Emma is a proud Oakland resident with a love for people and immense curiosity about life. She currently works at Beneficial State Foundation, a nonprofit organization dedicated to changing the banking system for good. Emma was a field organizer on President Barack Obama's 2012 campaign in Broward County, Florida, and is an active alumna of AVODAH, a Jewish anti-poverty service corps. She graduated with a BA in Anthropology from Yale University, where she received fellowship awards to conduct research in East Africa. Emma is a social justice advocate, local economies proponent, and believer in the power of community to make shift happen. She loves to bask in the wonders of nature, read the newspaper, and cook meals for friends and family.

Jacob Klein

Jacob Klein works as the office administrator for the Bay Area of Keshet, the national LGBTQ Jewish organization. Deeply dedicated to creating radical spaces, they are a member of the planning committee for Glitter Kehilla in East Bay, a group that welcomes progressive young adults of all identities to build Jewish community. Before Keshet, Jacob interned at Tikkun magazine. A graduate of UCLA with a bachelor’s in English/Creative writing, and a minor in Global Studies, they also spent a year at Trinity College, Dublin in Ireland. While in Dublin, they campaigned with the local queer communities on issues ranging from trans visibility to marriage equality.
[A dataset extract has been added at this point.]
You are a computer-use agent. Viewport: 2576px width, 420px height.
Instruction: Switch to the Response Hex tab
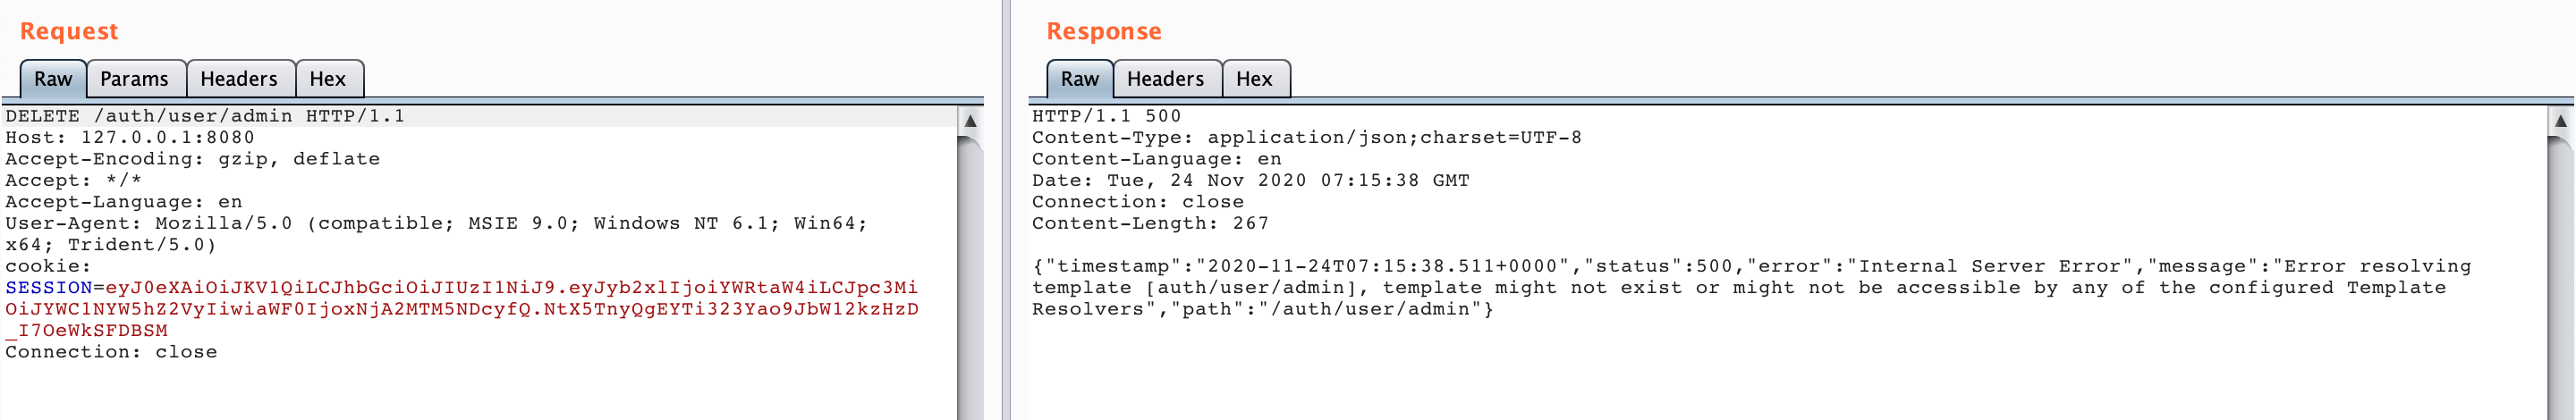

Originally from San Diego, Jacob now lives in Oakland where they spend their free time reading and writing.

Jennie Kogan

Jennie Kogan is a twenty-four-year-old cisgender woman who grew up twenty miles north of NYC, land of the indigenous group, the Wiechquaeskecks.  After a few years of working on farms, in hospitals and in health food stores, she moved to the Bay to connect with an activist community and find a meaningful role to play.  She spends her time working as a Service Coordinator for folks who are formerly homeless where she is humbled every day from her kind and wise residents.  While not working, she is involved with SURJ, Showing Up for Racial Justice, and CURYJ, Communities United for Restorative Youth Justice and frequently engages in conversations around race, class, ability, mental health, sexuality, gender identity and everything in between.  She looks forward to exploring her Jewish identity in relation to social justice and community with the Jeremiah Fellowship this year.